Nothing but the lines from the line with "Image resolution: width=400" to the end of the records below should appear in the answer, each exactly as given.

DATA PROVIDED:
--------------------------------------------------
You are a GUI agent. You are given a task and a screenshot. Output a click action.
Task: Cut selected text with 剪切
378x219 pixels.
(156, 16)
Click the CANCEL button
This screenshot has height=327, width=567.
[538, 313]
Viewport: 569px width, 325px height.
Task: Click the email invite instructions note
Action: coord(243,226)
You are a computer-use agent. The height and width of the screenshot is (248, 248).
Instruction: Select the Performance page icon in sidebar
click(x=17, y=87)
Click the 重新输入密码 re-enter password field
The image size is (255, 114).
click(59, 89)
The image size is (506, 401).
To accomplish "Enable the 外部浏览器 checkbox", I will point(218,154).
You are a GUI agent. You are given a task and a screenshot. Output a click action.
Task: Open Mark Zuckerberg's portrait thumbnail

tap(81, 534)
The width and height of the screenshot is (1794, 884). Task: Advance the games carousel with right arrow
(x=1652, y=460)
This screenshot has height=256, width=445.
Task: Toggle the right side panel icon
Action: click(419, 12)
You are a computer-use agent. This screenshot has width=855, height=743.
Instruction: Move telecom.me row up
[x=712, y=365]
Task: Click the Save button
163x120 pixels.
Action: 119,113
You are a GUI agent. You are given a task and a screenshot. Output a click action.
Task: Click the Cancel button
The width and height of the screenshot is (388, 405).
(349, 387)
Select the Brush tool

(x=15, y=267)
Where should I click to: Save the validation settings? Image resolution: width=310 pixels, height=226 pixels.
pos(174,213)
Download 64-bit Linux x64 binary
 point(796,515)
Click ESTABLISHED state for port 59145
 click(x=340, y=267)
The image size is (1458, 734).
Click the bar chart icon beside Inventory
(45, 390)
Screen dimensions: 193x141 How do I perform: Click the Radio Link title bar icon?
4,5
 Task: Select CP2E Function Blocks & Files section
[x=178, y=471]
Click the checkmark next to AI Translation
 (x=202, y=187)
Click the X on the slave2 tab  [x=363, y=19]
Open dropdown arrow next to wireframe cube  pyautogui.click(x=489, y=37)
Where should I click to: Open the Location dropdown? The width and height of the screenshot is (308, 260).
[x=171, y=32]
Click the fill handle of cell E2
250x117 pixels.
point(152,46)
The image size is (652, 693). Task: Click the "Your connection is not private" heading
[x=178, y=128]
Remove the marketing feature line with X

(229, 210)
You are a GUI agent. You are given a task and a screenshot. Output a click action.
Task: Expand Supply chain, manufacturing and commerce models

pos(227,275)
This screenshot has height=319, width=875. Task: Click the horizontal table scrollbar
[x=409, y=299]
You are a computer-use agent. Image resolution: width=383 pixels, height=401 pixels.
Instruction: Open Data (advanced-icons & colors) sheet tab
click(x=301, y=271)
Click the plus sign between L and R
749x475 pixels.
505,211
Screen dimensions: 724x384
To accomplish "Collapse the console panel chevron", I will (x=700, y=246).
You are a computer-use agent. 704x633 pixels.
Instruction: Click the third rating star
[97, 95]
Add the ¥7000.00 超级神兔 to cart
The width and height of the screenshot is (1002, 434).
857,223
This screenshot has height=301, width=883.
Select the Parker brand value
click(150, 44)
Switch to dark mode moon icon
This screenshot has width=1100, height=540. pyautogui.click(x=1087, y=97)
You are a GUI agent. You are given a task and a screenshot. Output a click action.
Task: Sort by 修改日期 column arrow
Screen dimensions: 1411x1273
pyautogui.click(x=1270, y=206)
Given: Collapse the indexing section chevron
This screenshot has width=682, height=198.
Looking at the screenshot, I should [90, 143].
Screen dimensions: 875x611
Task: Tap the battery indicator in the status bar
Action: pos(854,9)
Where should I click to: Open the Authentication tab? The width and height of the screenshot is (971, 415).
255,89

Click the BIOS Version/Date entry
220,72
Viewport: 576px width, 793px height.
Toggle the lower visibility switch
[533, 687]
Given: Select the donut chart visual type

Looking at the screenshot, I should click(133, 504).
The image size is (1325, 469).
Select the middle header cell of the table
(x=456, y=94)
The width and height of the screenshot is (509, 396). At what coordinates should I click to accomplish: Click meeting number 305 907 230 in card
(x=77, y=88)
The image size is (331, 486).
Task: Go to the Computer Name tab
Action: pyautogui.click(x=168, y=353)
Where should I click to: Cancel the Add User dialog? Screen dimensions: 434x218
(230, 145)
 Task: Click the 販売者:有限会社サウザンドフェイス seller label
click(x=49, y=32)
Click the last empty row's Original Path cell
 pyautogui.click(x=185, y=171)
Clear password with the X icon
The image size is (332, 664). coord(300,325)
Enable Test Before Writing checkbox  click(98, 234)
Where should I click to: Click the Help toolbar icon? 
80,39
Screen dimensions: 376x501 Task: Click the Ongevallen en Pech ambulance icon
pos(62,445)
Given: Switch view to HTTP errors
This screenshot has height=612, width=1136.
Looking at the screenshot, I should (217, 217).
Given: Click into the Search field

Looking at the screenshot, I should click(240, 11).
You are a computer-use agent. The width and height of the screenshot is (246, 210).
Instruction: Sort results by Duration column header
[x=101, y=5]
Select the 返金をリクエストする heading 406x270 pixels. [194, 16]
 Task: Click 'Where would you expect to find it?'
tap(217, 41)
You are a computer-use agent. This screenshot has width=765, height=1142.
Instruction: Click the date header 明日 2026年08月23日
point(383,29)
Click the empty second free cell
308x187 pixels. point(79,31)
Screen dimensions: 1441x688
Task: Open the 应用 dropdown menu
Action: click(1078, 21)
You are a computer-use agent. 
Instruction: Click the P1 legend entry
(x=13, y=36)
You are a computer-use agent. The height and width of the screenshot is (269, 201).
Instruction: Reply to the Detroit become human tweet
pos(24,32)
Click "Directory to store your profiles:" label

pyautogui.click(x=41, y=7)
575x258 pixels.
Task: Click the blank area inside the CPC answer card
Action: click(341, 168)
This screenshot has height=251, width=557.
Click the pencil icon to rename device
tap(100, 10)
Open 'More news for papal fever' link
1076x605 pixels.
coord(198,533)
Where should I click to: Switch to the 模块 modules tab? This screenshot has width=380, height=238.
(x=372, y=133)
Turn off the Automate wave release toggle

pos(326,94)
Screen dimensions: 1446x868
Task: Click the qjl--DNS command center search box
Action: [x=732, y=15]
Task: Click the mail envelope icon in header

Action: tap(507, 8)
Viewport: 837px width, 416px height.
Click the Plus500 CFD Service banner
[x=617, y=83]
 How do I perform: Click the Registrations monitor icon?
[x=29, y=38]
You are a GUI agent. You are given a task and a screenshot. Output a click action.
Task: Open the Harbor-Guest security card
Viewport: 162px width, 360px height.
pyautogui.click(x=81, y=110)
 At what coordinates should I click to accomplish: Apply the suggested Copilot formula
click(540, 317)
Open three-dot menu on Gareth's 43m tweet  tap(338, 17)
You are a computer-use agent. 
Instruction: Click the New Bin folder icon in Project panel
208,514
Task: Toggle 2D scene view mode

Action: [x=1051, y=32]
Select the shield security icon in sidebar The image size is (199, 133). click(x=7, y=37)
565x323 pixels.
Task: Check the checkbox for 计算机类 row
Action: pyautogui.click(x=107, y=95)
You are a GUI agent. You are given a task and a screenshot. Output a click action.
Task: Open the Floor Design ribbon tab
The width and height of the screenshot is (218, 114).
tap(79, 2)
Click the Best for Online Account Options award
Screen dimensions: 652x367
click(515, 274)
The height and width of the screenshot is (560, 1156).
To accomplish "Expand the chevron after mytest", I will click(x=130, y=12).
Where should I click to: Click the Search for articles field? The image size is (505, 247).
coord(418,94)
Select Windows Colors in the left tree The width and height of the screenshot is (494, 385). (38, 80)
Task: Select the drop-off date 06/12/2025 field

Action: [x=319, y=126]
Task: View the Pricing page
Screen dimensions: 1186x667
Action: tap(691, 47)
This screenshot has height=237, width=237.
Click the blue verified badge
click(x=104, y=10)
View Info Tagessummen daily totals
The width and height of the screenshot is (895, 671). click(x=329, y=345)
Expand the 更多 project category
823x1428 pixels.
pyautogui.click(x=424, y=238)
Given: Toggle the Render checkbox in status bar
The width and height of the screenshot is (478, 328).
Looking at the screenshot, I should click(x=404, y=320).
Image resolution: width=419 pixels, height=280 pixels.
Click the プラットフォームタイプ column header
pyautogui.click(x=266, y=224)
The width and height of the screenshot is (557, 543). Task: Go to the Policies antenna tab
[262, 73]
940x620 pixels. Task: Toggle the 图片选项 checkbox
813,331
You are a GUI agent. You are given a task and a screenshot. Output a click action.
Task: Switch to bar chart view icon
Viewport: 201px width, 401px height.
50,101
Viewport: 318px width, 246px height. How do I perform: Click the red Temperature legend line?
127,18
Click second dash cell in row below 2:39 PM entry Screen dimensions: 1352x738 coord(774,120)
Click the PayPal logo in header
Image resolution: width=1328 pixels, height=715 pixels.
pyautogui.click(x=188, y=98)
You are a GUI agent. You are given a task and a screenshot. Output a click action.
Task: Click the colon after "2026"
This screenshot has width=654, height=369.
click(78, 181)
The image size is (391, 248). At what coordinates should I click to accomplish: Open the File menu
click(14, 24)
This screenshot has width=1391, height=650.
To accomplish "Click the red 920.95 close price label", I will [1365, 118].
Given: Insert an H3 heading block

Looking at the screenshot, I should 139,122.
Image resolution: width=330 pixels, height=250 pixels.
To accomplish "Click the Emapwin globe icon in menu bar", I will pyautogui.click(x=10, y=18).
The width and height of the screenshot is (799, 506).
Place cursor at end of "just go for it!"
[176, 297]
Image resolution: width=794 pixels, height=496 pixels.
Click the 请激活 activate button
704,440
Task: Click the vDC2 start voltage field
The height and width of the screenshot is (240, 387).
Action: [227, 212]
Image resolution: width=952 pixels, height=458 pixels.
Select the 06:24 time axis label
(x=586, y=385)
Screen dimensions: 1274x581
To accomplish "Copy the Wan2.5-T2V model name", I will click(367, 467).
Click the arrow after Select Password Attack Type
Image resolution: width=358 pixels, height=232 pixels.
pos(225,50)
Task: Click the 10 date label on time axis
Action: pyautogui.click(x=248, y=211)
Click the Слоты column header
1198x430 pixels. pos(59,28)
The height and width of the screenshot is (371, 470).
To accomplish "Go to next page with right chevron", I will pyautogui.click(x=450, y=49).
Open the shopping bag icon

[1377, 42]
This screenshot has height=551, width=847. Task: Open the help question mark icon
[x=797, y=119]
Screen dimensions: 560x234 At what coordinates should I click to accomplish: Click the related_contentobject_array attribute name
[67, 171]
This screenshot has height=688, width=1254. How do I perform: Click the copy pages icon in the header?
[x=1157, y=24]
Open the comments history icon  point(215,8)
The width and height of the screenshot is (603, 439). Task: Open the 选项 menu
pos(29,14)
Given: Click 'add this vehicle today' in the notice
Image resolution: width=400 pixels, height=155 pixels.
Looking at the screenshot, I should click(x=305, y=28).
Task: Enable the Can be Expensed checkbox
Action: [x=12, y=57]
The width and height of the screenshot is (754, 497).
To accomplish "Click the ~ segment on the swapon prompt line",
--------------------------------------------------
WRITTEN SOLUTION:
Image resolution: width=400 pixels, height=155 pixels.
Looking at the screenshot, I should click(x=305, y=28).
Task: Enable the Can be Expensed checkbox
Action: [x=12, y=57]
The width and height of the screenshot is (754, 497).
To accomplish "Click the ~ segment on the swapon prompt line",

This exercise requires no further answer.